Так дела состоят с некоторыми из его программы произведений и пере ложений, что никому они не достанутся, кроме узкого круга


----------



## ze_go (14 Дек 2013)

bombastic писал:


> ему самому они достались по дикому блату


bombastic писал:


> хахаха. ребят ну не будьте наивными


какой блат? партитуры есть в библиотеках консерваторий, а вот уж транскрипцию Юрий Васильич делал САМ!


----------



## bombastic (14 Дек 2013)

*ze_go*,
а вот уж транскрипцию Юрий Васильич делал САМ!

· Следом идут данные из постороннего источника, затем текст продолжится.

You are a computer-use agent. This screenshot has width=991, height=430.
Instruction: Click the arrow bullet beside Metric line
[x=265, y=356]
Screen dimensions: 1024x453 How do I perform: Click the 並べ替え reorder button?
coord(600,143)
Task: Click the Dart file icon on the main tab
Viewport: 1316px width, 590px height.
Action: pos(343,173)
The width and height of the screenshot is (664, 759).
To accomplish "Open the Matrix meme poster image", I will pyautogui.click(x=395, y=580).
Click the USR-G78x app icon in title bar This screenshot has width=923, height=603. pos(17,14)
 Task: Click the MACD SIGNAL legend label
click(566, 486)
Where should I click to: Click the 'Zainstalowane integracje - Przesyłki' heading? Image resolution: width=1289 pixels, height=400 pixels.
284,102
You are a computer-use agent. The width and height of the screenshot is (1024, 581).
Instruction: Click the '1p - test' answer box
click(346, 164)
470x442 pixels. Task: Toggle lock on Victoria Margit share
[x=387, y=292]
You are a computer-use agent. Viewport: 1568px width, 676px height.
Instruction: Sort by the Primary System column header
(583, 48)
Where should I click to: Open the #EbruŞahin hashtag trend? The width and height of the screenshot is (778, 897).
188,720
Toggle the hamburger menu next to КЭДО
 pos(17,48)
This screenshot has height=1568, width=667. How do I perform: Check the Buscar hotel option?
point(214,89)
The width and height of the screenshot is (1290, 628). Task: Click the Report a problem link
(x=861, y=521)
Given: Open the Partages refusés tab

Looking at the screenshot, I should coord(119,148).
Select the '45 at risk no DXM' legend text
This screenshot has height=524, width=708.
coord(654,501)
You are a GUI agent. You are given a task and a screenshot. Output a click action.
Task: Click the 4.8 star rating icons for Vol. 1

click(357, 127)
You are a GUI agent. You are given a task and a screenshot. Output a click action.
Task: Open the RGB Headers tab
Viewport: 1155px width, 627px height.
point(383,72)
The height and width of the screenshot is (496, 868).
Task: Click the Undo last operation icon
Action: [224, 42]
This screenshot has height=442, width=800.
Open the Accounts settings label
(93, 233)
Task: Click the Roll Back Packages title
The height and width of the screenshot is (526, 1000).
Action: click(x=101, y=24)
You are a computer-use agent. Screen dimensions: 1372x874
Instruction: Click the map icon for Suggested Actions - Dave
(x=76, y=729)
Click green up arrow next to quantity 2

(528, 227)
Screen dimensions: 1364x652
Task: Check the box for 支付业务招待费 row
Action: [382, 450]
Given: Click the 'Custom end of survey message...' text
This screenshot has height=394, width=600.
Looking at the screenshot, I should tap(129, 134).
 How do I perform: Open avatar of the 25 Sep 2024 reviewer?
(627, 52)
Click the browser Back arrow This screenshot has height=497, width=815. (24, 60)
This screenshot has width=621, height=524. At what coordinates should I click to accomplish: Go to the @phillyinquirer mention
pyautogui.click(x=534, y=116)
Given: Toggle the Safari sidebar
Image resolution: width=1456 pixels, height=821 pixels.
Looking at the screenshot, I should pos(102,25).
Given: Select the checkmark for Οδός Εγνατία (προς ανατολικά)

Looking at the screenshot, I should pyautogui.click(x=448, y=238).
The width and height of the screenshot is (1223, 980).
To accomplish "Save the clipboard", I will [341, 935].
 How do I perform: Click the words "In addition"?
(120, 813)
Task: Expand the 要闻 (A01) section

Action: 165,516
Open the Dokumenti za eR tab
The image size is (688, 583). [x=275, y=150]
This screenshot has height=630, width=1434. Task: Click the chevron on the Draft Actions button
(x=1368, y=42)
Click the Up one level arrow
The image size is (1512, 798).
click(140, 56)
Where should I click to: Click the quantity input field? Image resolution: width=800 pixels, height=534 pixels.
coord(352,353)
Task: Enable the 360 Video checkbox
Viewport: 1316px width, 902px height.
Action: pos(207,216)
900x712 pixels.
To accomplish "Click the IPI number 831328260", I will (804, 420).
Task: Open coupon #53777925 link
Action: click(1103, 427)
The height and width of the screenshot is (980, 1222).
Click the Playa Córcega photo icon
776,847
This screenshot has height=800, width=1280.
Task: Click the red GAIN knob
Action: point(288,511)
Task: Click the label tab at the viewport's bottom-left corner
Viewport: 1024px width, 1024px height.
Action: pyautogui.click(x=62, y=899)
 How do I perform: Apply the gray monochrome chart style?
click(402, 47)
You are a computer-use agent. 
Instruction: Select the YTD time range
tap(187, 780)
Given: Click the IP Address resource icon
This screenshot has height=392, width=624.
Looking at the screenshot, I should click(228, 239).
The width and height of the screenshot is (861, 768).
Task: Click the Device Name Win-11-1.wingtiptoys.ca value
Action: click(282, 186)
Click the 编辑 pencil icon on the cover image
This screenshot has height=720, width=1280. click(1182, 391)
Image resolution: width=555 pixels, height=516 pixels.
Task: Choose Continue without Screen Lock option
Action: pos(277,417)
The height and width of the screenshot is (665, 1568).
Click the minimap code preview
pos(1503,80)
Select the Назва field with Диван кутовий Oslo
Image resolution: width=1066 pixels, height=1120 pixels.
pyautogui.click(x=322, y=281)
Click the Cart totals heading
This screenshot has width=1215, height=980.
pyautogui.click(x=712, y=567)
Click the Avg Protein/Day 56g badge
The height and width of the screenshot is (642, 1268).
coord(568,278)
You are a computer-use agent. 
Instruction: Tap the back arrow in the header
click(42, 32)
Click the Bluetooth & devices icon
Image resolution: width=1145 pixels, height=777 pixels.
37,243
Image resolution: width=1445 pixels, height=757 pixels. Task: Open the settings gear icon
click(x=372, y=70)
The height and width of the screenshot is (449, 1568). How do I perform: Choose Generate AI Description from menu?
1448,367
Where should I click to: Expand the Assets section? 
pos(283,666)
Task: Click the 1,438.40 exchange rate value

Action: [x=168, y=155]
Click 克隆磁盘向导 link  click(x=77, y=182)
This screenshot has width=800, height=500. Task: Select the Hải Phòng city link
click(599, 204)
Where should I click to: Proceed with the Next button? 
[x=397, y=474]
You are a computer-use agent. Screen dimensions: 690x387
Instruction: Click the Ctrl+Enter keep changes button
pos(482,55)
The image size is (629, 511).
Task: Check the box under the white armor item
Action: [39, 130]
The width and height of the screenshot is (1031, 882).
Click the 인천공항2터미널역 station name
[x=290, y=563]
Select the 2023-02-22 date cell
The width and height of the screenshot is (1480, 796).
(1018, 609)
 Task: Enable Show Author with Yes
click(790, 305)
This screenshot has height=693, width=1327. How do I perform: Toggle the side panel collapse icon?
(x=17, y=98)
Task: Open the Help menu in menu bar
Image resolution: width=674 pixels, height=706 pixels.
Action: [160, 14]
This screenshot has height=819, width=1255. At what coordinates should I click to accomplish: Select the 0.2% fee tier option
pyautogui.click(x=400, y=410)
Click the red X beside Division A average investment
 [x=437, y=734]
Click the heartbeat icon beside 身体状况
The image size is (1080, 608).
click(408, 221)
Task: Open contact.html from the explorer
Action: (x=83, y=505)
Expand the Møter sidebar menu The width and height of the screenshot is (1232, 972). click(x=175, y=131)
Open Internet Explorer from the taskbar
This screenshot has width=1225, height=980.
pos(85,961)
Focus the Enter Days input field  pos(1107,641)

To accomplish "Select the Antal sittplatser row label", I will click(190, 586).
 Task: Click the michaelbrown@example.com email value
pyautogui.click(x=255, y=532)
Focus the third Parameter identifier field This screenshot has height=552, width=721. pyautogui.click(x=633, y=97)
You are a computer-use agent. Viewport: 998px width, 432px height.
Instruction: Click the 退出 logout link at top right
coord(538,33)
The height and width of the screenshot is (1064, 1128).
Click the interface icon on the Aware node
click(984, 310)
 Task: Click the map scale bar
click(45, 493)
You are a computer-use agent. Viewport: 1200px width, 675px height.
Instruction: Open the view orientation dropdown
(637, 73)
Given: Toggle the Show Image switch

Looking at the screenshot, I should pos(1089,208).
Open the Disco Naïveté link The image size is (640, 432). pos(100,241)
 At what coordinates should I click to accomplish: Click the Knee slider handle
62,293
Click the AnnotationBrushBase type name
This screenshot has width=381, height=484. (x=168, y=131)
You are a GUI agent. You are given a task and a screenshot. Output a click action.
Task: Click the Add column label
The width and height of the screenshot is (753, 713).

вот ради вашего же интереса, могу выложить запись с концерта, где он рассказал прелюдно, что фортепианный клавир ему передали очередным "волшебным" способом, тч трансрипция для баяна это дело личное, а клавир не у всех!
Тем более, учусь в заведении, где учат друзья Шишкина и через их информацию о нотах можно знать напрямую, а не методом кулуарного обсуждения.


----------



## ze_go (14 Дек 2013)

bombastic писал:


> через их информацию о нотах можно знать напрямую, а не методом кулуарного обсуждения


а я информацию о клавире и знаю напрямую - сам Юрий Васильич и рассказывал (но я ведь писал о ПАРТИТУРЕ! - читайте внимательнее)


----------



## V. Bordunov (14 Дек 2013)

Цитата:фортепианный клавир ему передали очередным "волшебным" способом
Шишкин очень любит подобные истории


----------